Life is simple. Love God, neighbor, baseball, and cookies.

Just as Bad

Driving my 15-year-old to school, he turned to me and said, “You know Dad, that’s just as bad as texting and driving.”

Looking down at the bowl of oatmeal that I was eating while driving, I responded, “Yes, but it is good for my heart.”

Fine response, but it’s time to set the oats down and change my ways, because heart healthy won’t do me much good wrapped around a tree.

Vacuum Pride

Pride. Pride in figuring out that the vacuum cleaner is not broken, it just has a clogged lower tube. (Who knew that they even had a lower tube? Vacuum surgeons? Certainly not me, until in an act of desperation, I Googled for help.)

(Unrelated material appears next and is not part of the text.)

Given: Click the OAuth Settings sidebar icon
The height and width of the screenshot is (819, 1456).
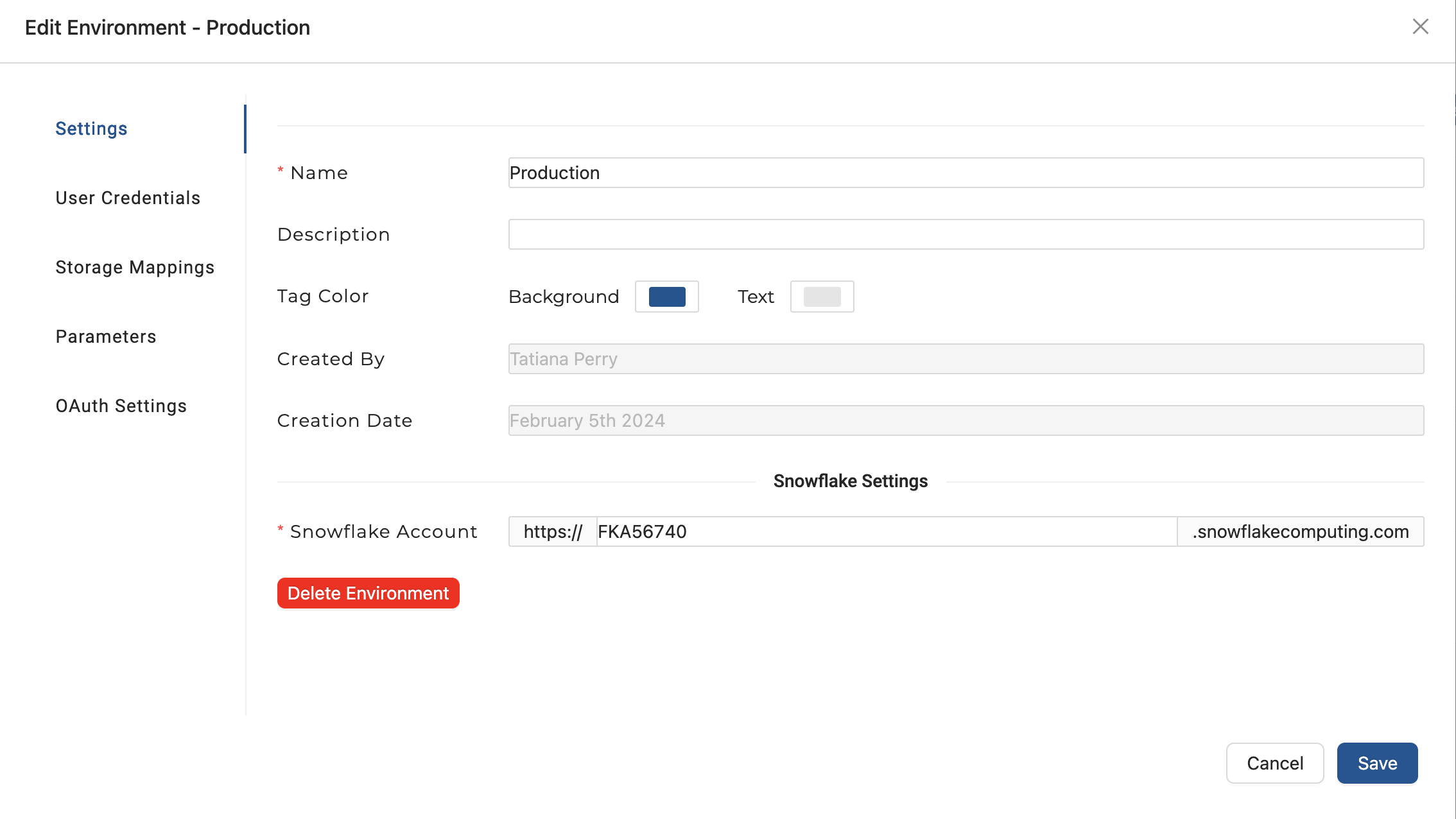Looking at the screenshot, I should tap(121, 405).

A Moment of Silence. A moment of silence for all of our previous vacuums that probably died from a clogged lower tube, but were misdiagnosed.

A Lesson to You. A lesson to you to always check that lower tube.

Not Worth the Wait

Having some time inbetween meetings, I figured that I would get some work done at the library. To my delight, the library contained several study cubes, which were fully enclosed little rooms with doors and everything. I just needed to wait and pounce on a cube, when it became available.

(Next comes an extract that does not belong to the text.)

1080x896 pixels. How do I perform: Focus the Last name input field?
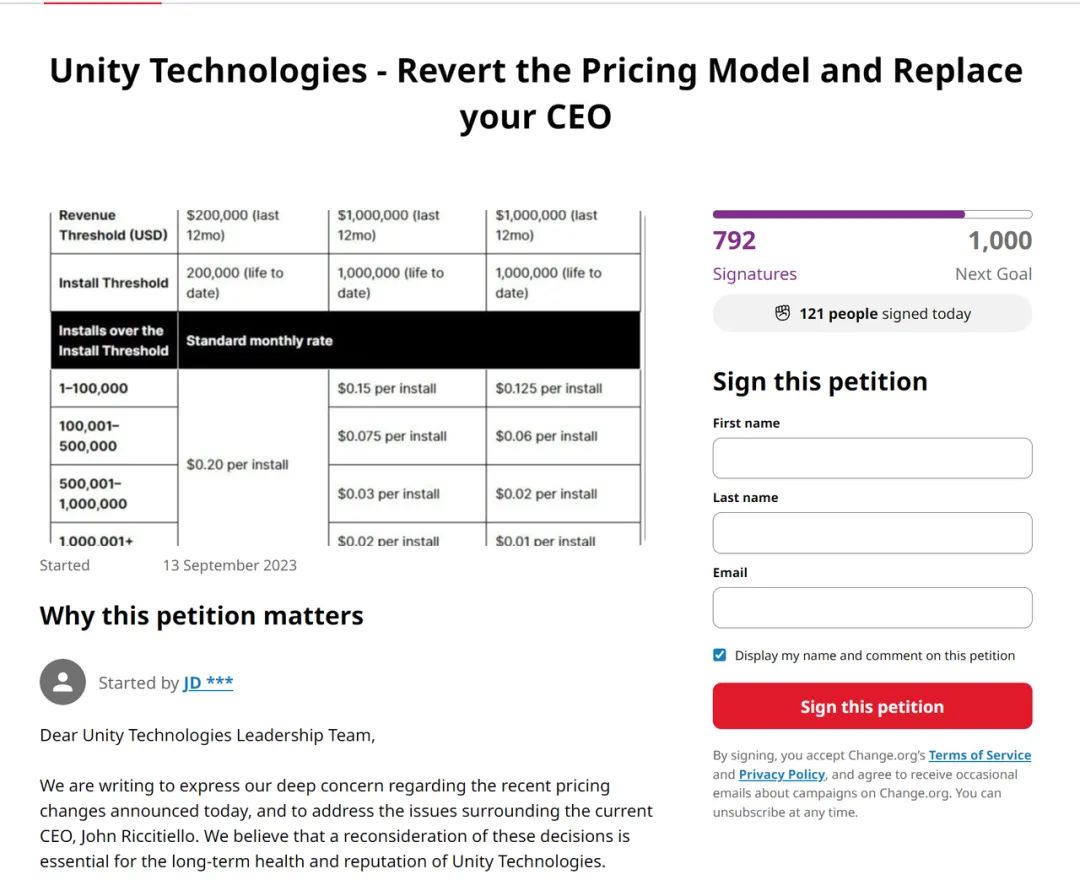[872, 533]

Strategically, I found a comfortable chair and plopped down with my trusty laptop. Then I waited. One eye on the cubes. One eye on my laptop.

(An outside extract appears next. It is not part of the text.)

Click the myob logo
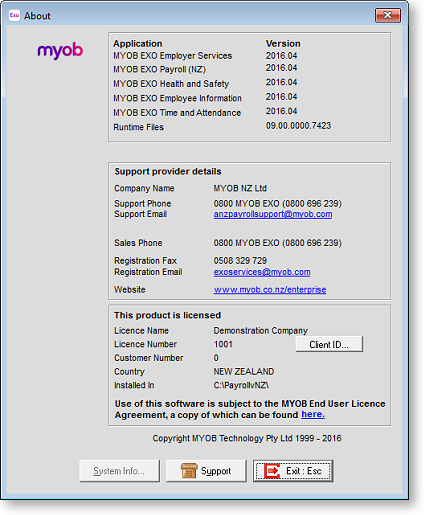 coord(60,51)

A half hour or so later, I saw a young man gather up his belongings and exit a cube. I pounced.

Proud of my catch, I entered the cube and turned on the lights. Suddenly, I was greeted not only by the desired silence of the cube’s interior, but also by a smell, the unforgettably powerful smell of Axe body spray. The previous dude had Axed up the cube.

Steeling myself, I opened my laptop to find my computer’s connection disabled. It appeared as if the Axe coupled with the cube’s glass walls had the power to break the Internet. It was time for me to go.

Exiting the cube in the hopes of returning to my comfy chair, I passed a woman heading toward the empty cube. She asked if it was open. Still trying to regain my sense of smell, I indicated that it was, but that the connectivity within the glass torture chamber was less than optimal.

Resting again in my comfy chair, I took a deep breath and returned to work. The woman that now occupied the cube probably thought that I bathe in Axe.

Yes, sometimes there are winners. Sometimes there are losers. Often times it is hard to tell er smell the difference.

Soggy Sign of Age

Hard to believe, but today I showed a real sign of maturity. Some would call it age.

I (me, Dave, that’s who) got up on a ladder and reached my hand into our home’s gutter. My face lit up with delight, as I found that the gooey decaying water leaf mixture was not frozen. I would be able to clean the gutters this autumn, after all. My night’s plans were set. Boy, did I feel old.